PROBLEMS TO SOLVE —
1 – Answer these questions about the data-cleaning notebook below:
(a) Which column indexes is remove_parens called on?
(b) What nationality is listed for Maurice Denis?
(c) Which two columns does the final section set out to clean up?
2 – Carry on the data-cleaning notebook below, starting after its last line, gender = gender.title().
*** TEXT
Print the first few rows of the data

In [24]:
def print_rows(dataset, num_rows):
    for row in dataset[:num_rows]:
        print (row, '\n')
    return

print_rows(moma, 3)

['Dress MacLeod from Tartan Sets', 'Sarah Charlesworth', '(American)', '(1947)', '(2013)', '(Female)', '1986', 'Prints & Illustrated Books'] 

['Duplicate of plate from folio 11 verso (supplementary suite, plate 4) from ARDICIA', 'Pablo Palazuelo', '(Spanish)', '(1916)', '(2007)', '(Male)', '1978', 'Prints & Illustrated Books'] 

['Tailpiece (page 55) from SAGESSE', 'Maurice Denis', '(French)', '(1870)', '(1943)', '(Male)', '1889-1911', 'Prints & Illustrated Books'] 



## Clean data
Remove the parentheses from several columns
 
Rather than re-writing code for each column as instructed in DQ, I've created a function that can be re-used for each column we want to clean

In [25]:
def remove_parens(dataset, index):
    for row in dataset:
        string = row[index]
        string = string.replace('(', '')
        string = string.replace(')', '')
        row[index] = string
    return dataset

remove_parens(moma, 2)
remove_parens(moma, 3)
remove_parens(moma, 4)
remove_parens(moma, 5)
print() # used to avoid printing the return of the final remove_parens call




Print some data to validate that parens have been removed

In [26]:
print_rows(moma, 3)

['Dress MacLeod from Tartan Sets', 'Sarah Charlesworth', 'American', '1947', '2013', 'Female', '1986', 'Prints & Illustrated Books'] 

['Duplicate of plate from folio 11 verso (supplementary suite, plate 4) from ARDICIA', 'Pablo Palazuelo', 'Spanish', '1916', '2007', 'Male', '1978', 'Prints & Illustrated Books'] 

['Tailpiece (page 55) from SAGESSE', 'Maurice Denis', 'French', '1870', '1943', 'Male', '1889-1911', 'Prints & Illustrated Books'] 



Clean up data in the Gender [5] and Nationality [2] columns

Normalize capitalization and add values to specify unknown as needed

In [27]:
for row in moma:
    gender = row[5]
    gender = gender.title()
******
*** DATA FOR REVIEW
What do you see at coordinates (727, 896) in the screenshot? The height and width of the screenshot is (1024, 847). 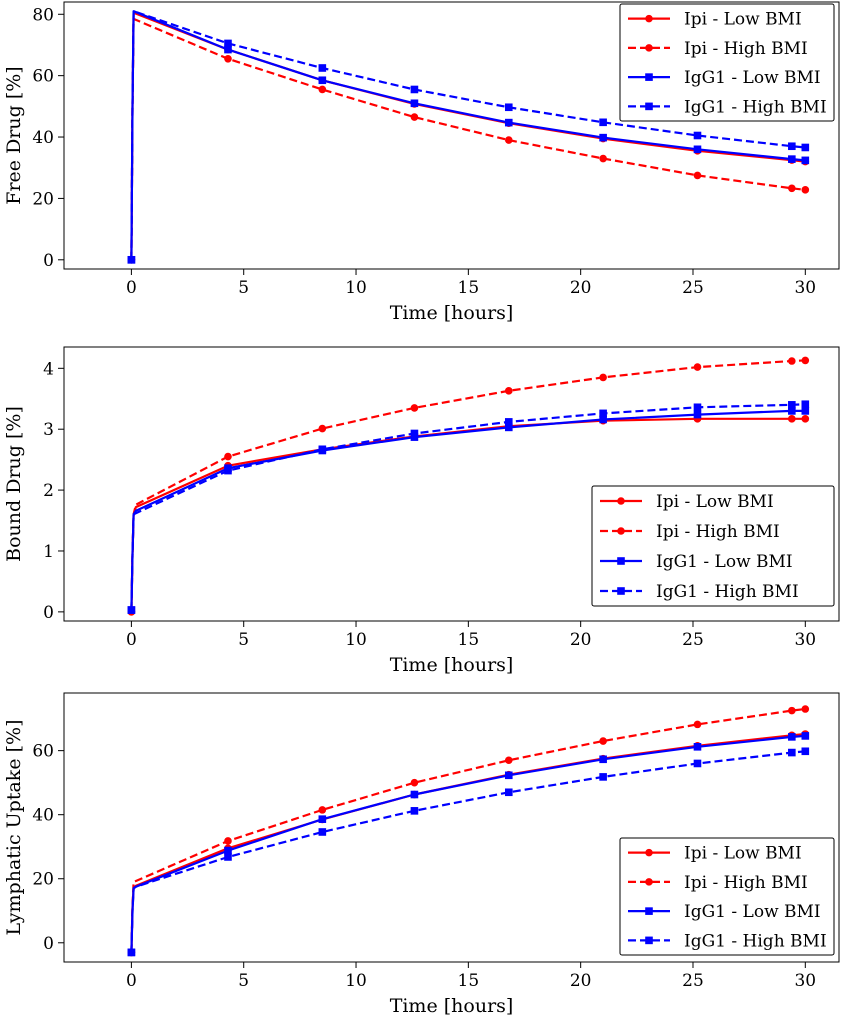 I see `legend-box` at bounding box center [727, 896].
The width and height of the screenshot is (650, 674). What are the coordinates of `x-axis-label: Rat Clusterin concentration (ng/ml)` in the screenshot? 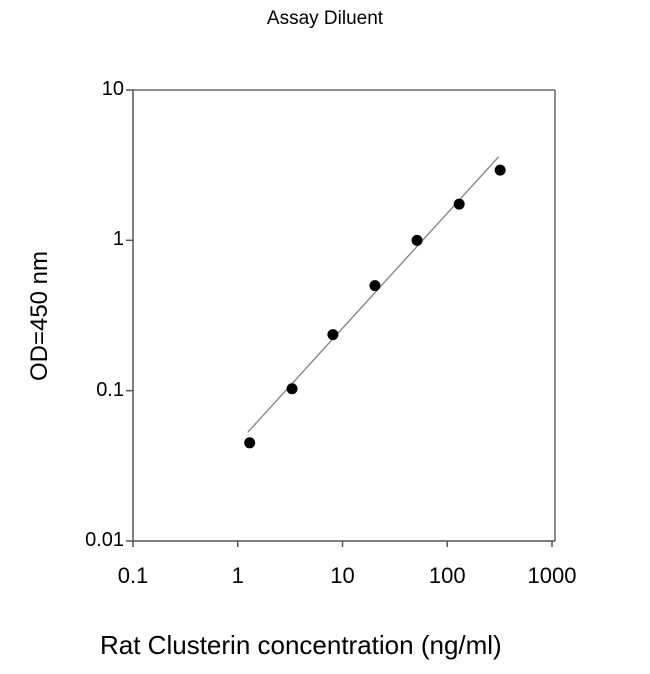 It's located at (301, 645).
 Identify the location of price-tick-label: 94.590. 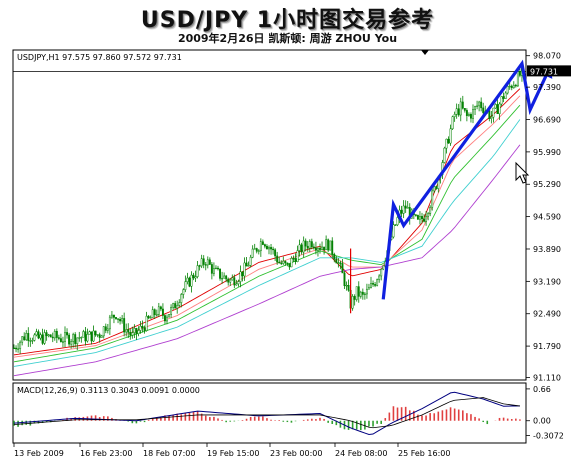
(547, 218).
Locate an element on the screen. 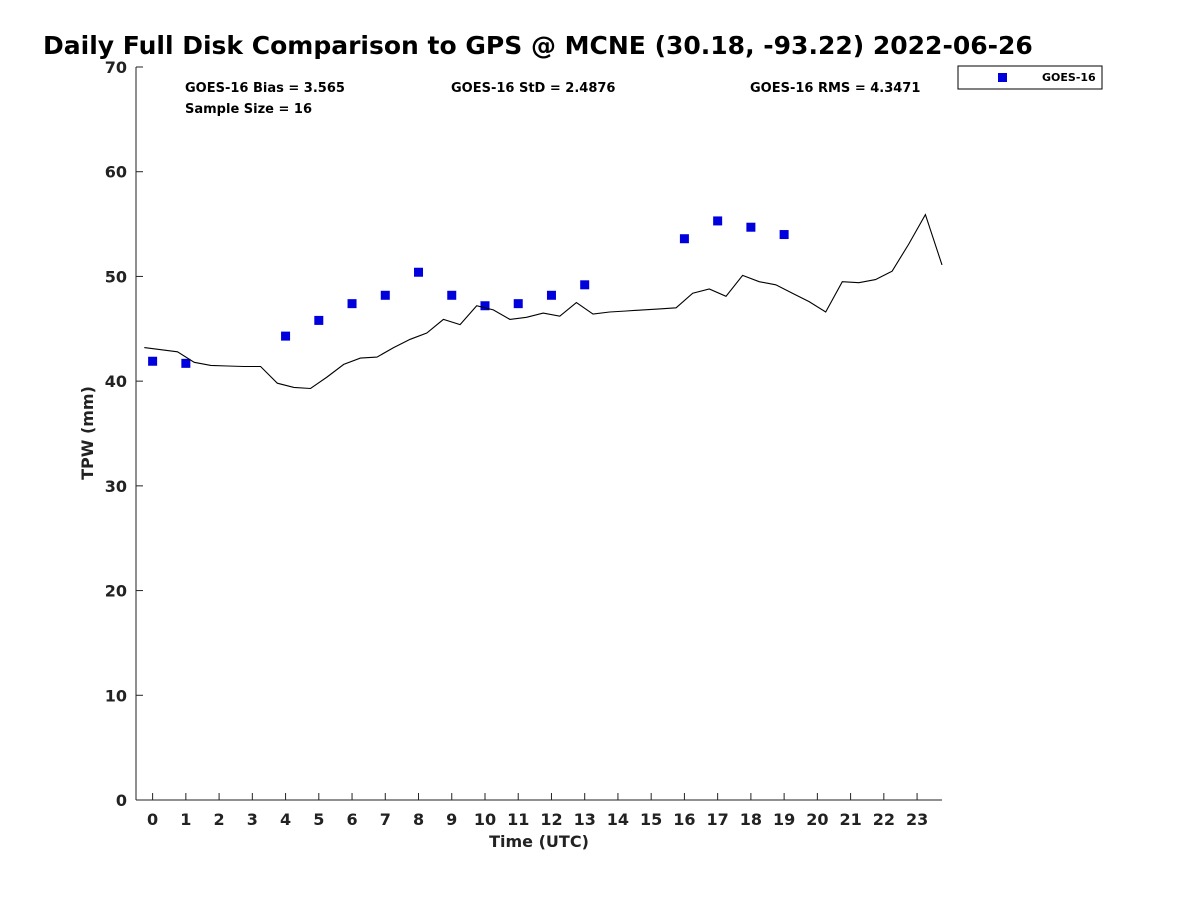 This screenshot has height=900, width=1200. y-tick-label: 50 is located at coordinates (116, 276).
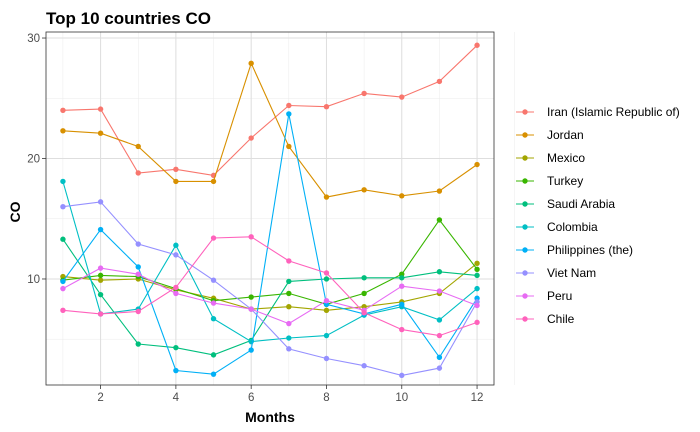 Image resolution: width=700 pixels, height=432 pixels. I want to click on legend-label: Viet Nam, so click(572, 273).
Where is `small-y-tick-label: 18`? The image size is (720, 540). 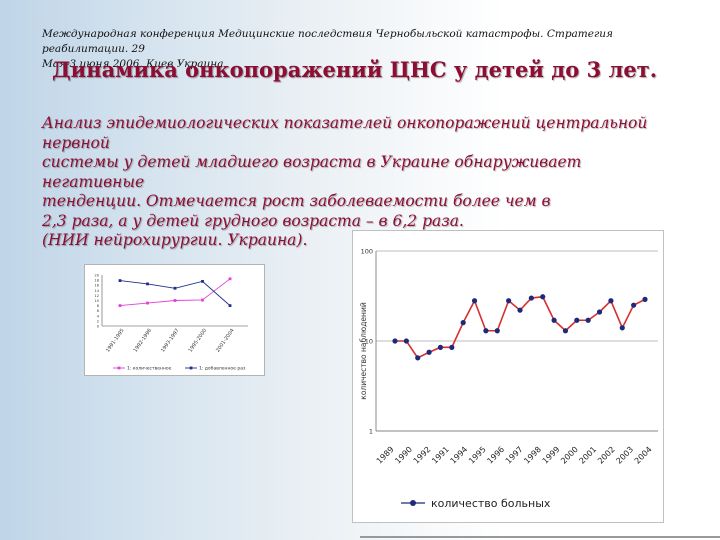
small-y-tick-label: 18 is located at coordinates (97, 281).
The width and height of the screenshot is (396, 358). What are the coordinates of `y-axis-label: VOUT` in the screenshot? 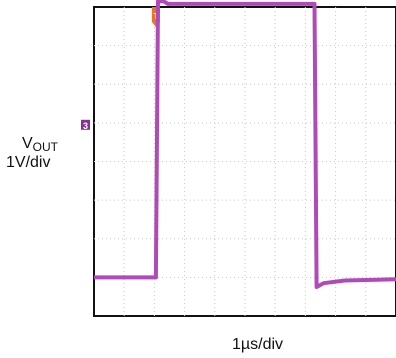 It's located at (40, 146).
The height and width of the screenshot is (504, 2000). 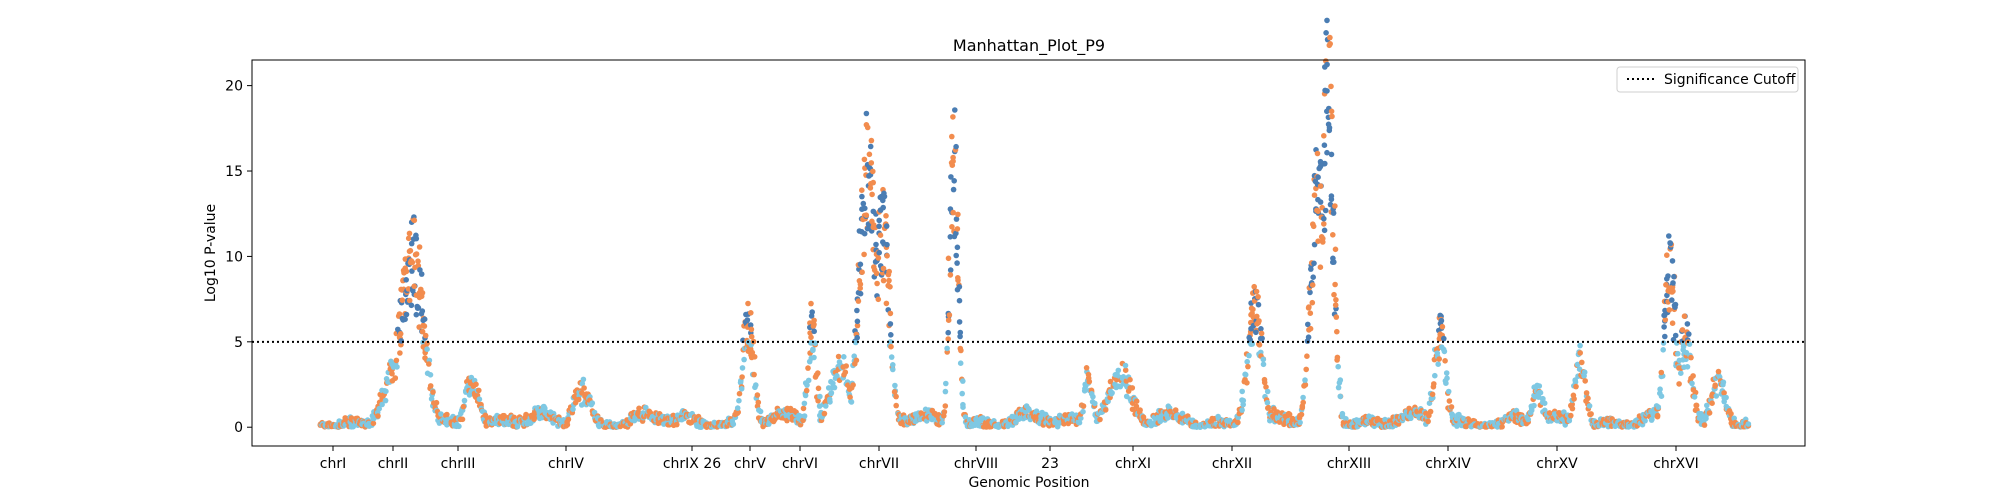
******
RESULTS BY TASK —
1 –
(a) 2, 3, 4 and 5
(b) French
(c) Gender [5] and Nationality [2]

2 –
    if not gender:
        gender = 'Gender Unknown/Other'
    row[5] = gender
    
    nat = row[2]
    nat = nat.title()
    if not nat:
        nat = 'Nationality Unknown'
    row[2] = nat

Convert dates from strings to integer values, to make them easier to work with

In [28]:
def convert_to_int(dataset, index):
    for row in dataset:
        string = row[index]
        if string != '':
            string = int(string)
            row[index] = string
    return dataset

convert_to_int(moma, 3)
convert_to_int(moma, 4)

print_rows(moma, 3)

['Dress MacLeod from Tartan Sets', 'Sarah Charlesworth', 'American', 1947, 2013, 'Female', '1986', 'Prints & Illustrated Books'] 

['Duplicate of plate from folio 11 verso (supplementary suite, plate 4) from ARDICIA', 'Pablo Palazuelo', 'Spanish', 1916, 2007, 'Male', '1978', 'Prints & Illustrated Books'] 

['Tailpiece (page 55) from SAGESSE', 'Maurice Denis', 'French', 1870, 1943, 'Male', '1889-1911', 'Prints & Illustrated Books'] 



The data for when art was created has some variances - there are some additional characters included in some rows (e.g. 'c. 1920' instead of just '1920') and some rows include a range of years instead of a specific year

Remove extra characters

In addition to the DQ exercise, added functionality to detect any characters outside a list of valid characters. '-' is included as a valid character, as it denotes a date range, which will be parsed in the next section

In [29]:
valid_chars = ['1', '2', '3', '4', '5', '6', '7', '8', '9', '0', '-']
bad_chars = []
for row in moma:
    string = row[6]
    for char in string:
        if char not in valid_chars:
            string = string.replace(char, '')
            if char not in bad_chars:
                bad_chars.append(char)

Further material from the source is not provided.